# SOURCE DOCUMENT
|---|

Sunday 7th Travelled 26 miles. Bro. Nipras [Neppress] died. Left on road. (Walters OTD).

DAY 91

This morning George Neappris was burried in a sand ridge direct[l]y East of three Rocky Mounds 27 miles from the crossings in the bend of the North side of the River.

2 Possible "three rocky mounds" the one on the right being Independence Rock from the northeast. The dark green line are trees along the Sweetwater.

The camp rolled out at 40 past 9 A.M. and travelled 14 miles. crossed sweet Water by a good bridge.[33] the roads were in many parts rather rough[.] had dinner beside an old trading post close by the Devil's gate camp beside Sweet Water[34] at 30 past 5 P.M. not far from company of apostates. (Galloway OTD).

Devil's Gate, Wyoming, from the west.
8 travelled 16 miles nooned at Devil’s Gate[.] roads bad and the winds high, Brother Birch very sick (Ham OTD).

|---|

Records for finding described items:
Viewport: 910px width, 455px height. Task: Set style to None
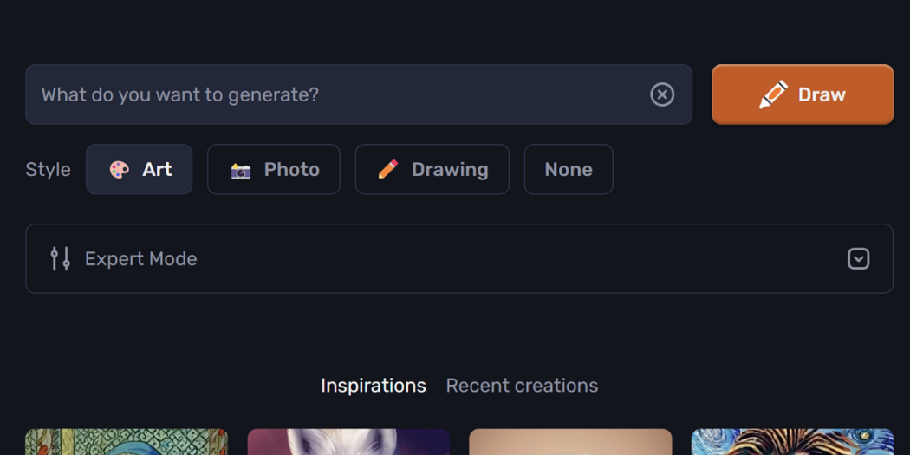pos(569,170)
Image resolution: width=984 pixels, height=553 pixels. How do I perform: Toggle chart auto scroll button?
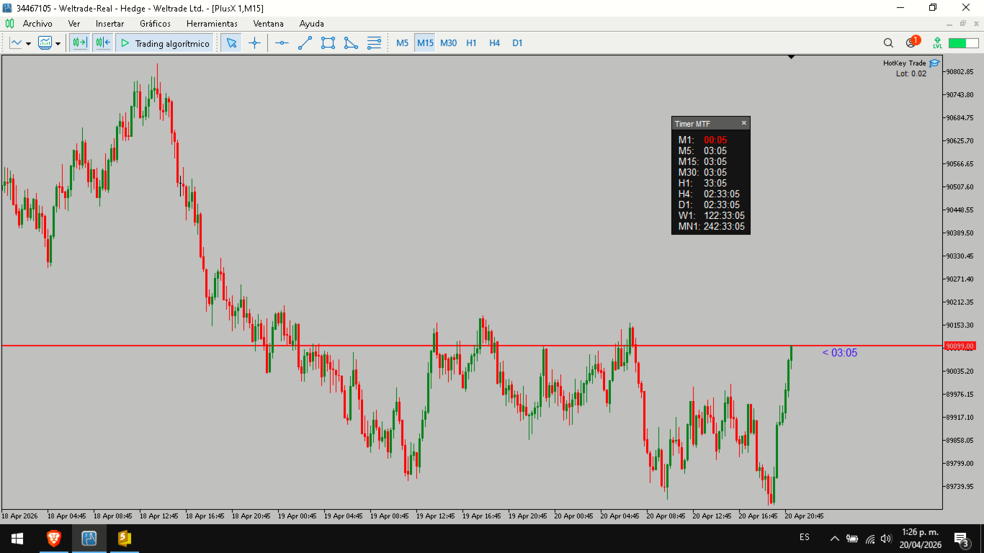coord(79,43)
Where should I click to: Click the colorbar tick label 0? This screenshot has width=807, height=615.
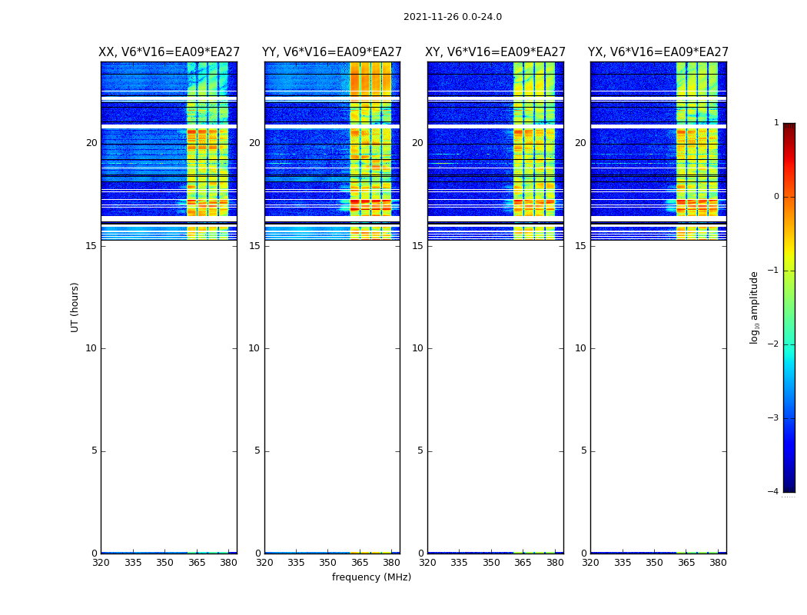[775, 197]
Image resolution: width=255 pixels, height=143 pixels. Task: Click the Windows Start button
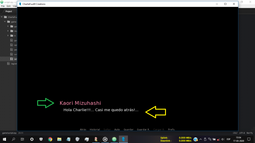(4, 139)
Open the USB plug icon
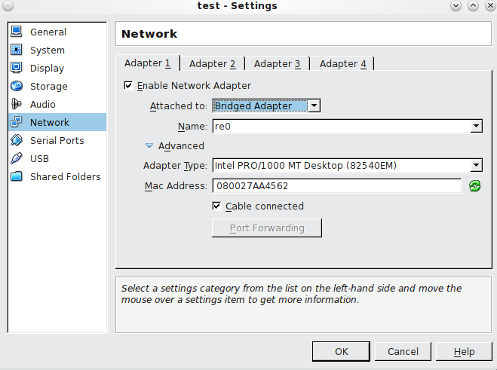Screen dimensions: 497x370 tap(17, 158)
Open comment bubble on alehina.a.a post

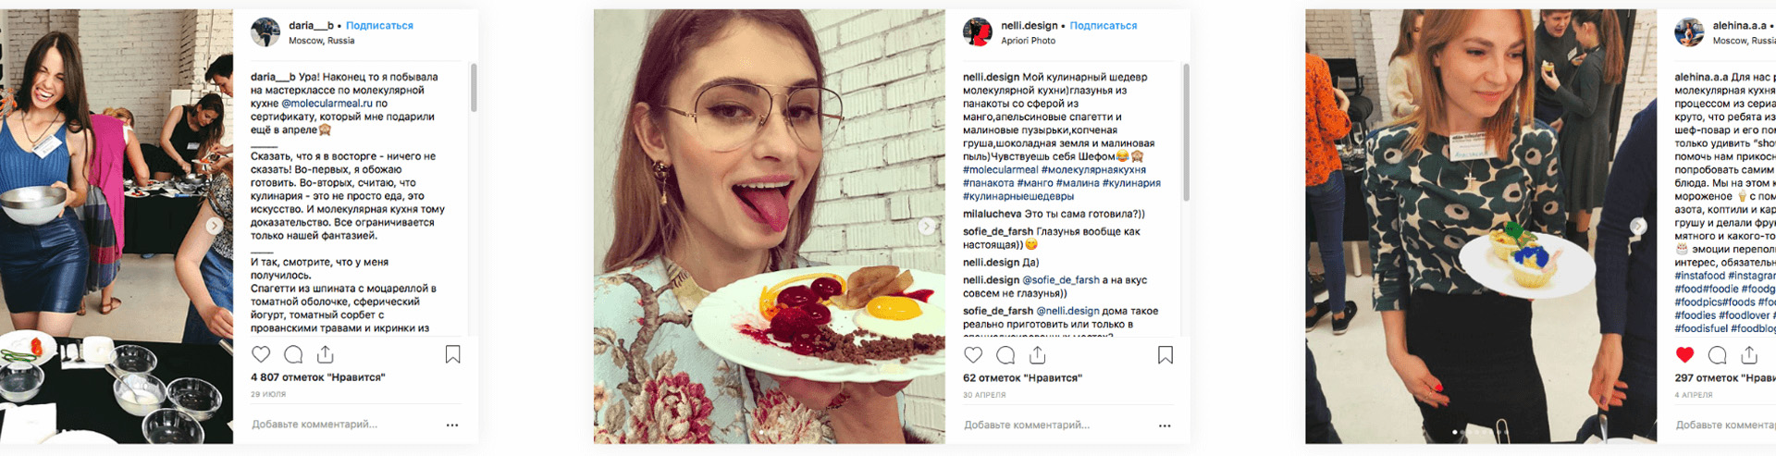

|---|

# TASK REQUIREMENTS
Repeat the trail journal text word for word from "The camp rolled" up to and including "apostates. (Galloway OTD).". The records are separate from the trail journal text.

# ANSWER FOR THIS EXERCISE
The camp rolled out at 40 past 9 A.M. and travelled 14 miles. crossed sweet Water by a good bridge.[33] the roads were in many parts rather rough[.] had dinner beside an old trading post close by the Devil's gate camp beside Sweet Water[34] at 30 past 5 P.M. not far from company of apostates. (Galloway OTD).